Apart from the pictures, reproduce the data below exactly as it stands.
(Excerpted records begins)
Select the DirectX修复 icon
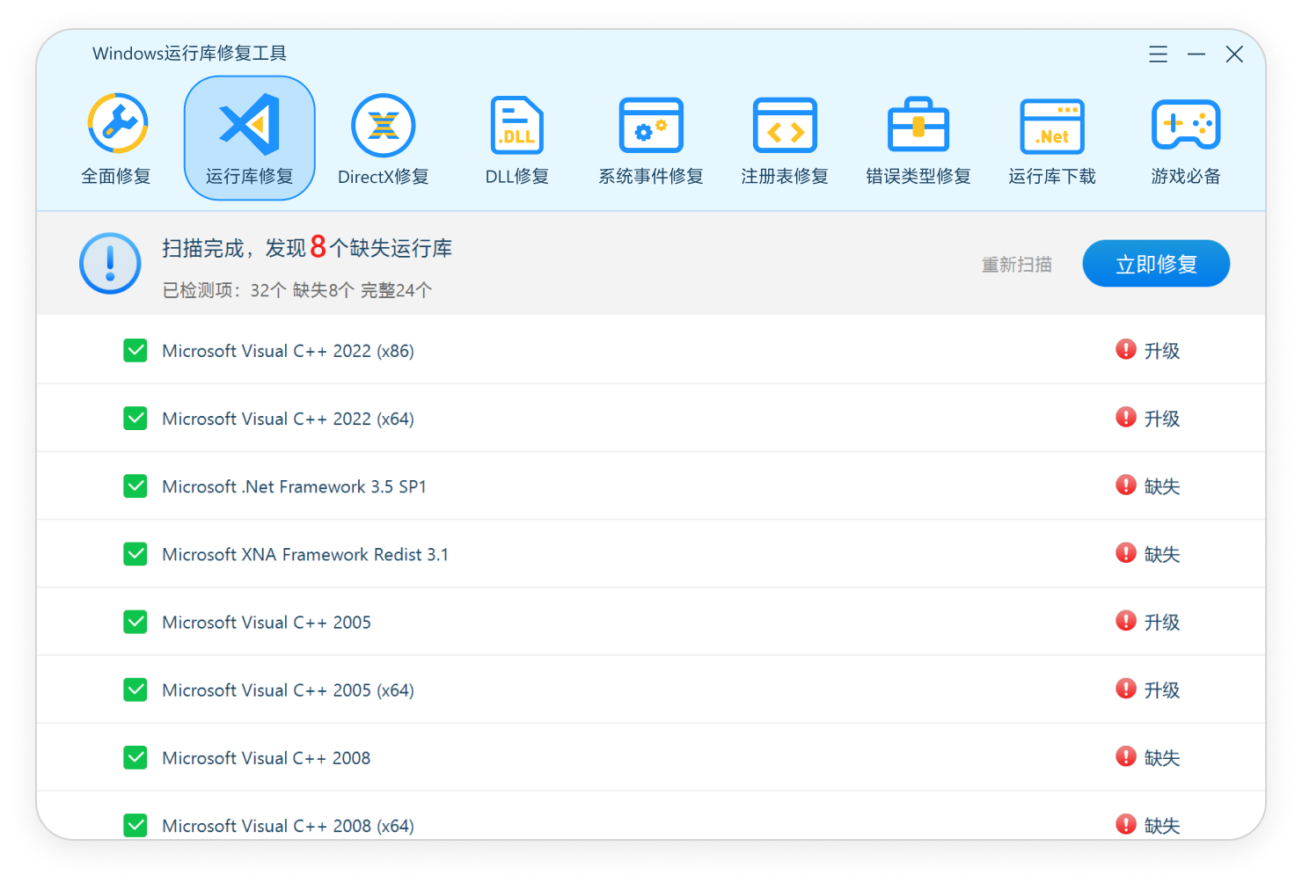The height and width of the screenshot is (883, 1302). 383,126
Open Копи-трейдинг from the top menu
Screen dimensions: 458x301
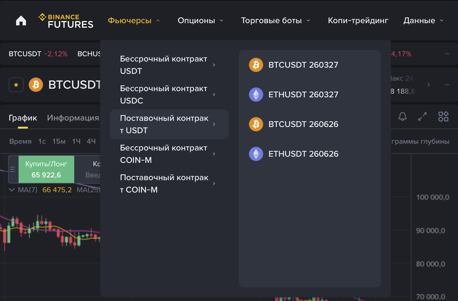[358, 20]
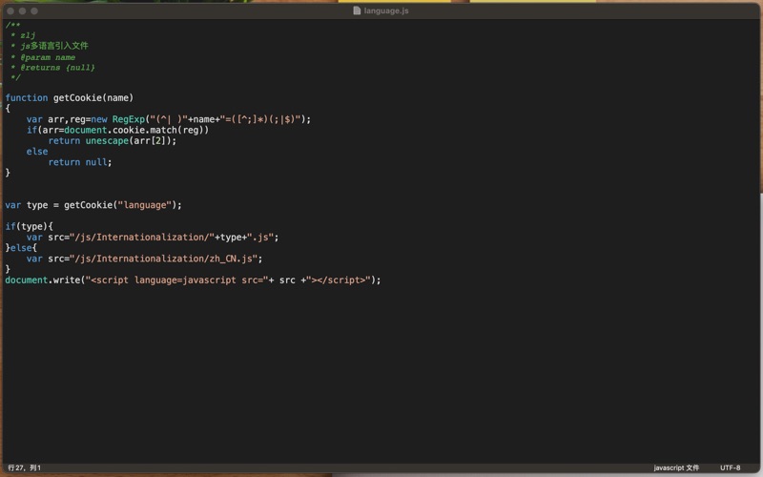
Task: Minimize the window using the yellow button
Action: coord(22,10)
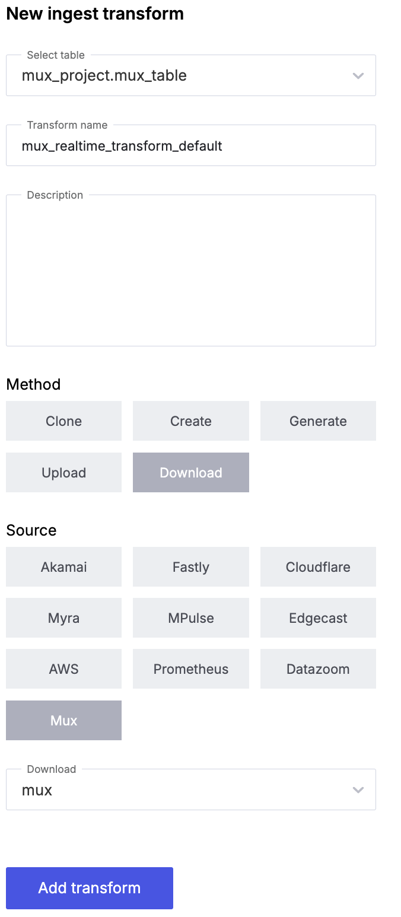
(Excerpted records ends)
### Solution for this exercise
Select the DirectX修复 icon
The height and width of the screenshot is (883, 1302). 383,126
Open Копи-трейдинг from the top menu
Screen dimensions: 458x301
[358, 20]
Task: Minimize the window using the yellow button
Action: coord(22,10)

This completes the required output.